Il y a quelques semaines, le nouveau gouvernement de la Macédoine du Nord du premier ministre Hristijan Mickoski a créé la surprise avec son intention déclarée de stopper la construction de la ligne de chemin de fer vers la Bulgarie qui fait partie du Corridor de transport européen №8. Skopje prétexte qu’il est trop difficile et onéreux de construire en terrain montagneux et qu’on ne sait pas où se fera la connexion avec la Bulgarie.
Les tentatives de construire une ligne ferroviaire reliant Sofia et Skopje durent depuis plus d’un siècle et demi. Les guerres balkaniques et mondiales du XXe siècle et les oppositions géopolitiques entravent constamment ce projet. Après la désintégration de l’ex-Yougoslavie pratiquement rien n’est entrepris pour réaliser cette ligne de chemin de fer. Elle devrait faire partie du Corridor de transport №8 reliant le port italien de Bari et le port albanais de Durrës sur l’Adriatique et les ports bulgares sur la mer Noire Varna et Bourgas. Nous avons demandé un commentaire de la position macédonienne au maître de conférences Anguel Djonev de l’Académie bulgare des Sciences, dont la thèse de doctorat "La Macédoine dans la politique ferroviaire de la Bulgarie" constitue l’étude la plus détaillée du passé et du présent des lignes ferroviaires dans les Balkans occidentaux.
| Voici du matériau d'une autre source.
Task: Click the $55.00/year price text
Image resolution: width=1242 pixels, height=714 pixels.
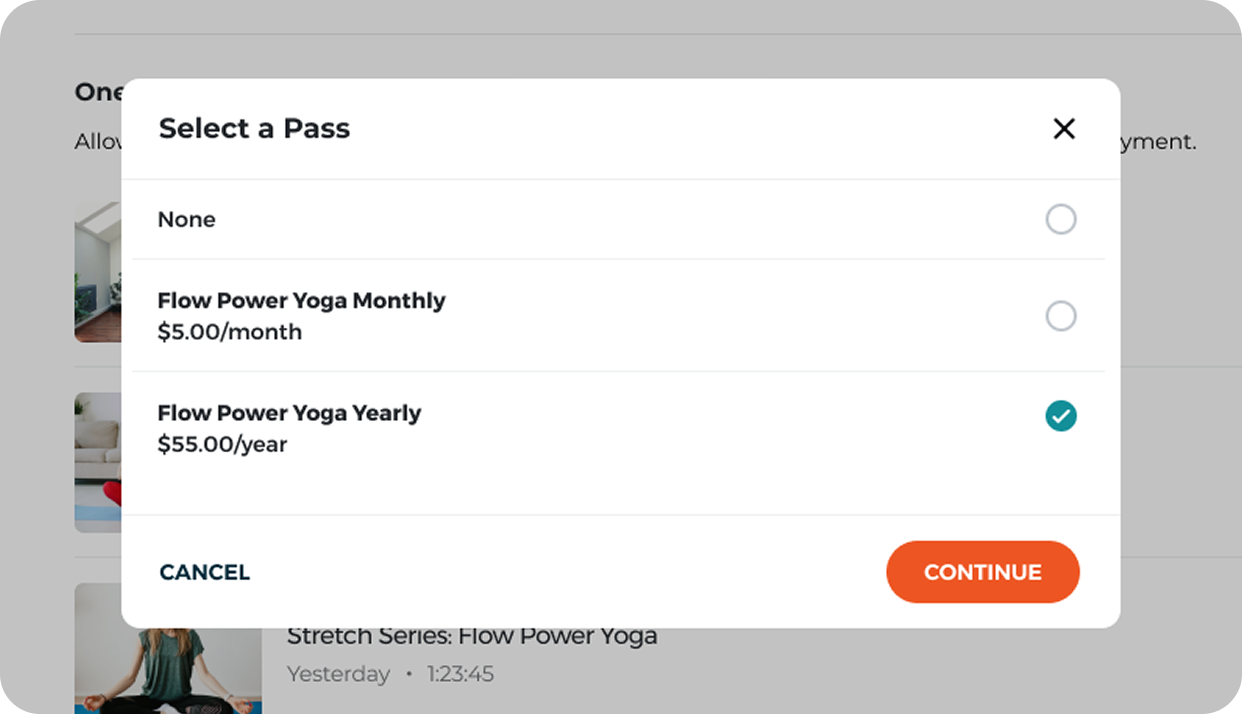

C’est un tronçon qui reste inaccompli depuis plus de 150 ans. La première étape de sa construction a démarré pendant l’époque de l’Empire ottoman. La Bulgarie accorde une priorité majeure à cette ligne de chemin de fer et en 1910 elle arrive à la frontière macédonienne à Gyuechévo, mais cela fait plus de 110 ans que nous attendons l’arrivée du train de nos voisins. Pendant la Première guerre mondiale la Bulgarie tente de relier Gyuechévo à Koumanovo qui est le tronçon manquant de l’infrastructure ferroviaire entre Sofia et Skopje. Ensuite durant la Seconde guerre mondiale un effort colossal aboutit à la construction d’une trentaine de tunnels et la préparation d’une grande partie de la ligne Gyuechévo-Koumanovo. Cela dure trois ans et demi et les fonds investis se chiffrent à 500 millions de léva de l’époque. En fin de compte le but n’est pas atteint et la ligne ferroviaire n’est pas construite par manque de temps.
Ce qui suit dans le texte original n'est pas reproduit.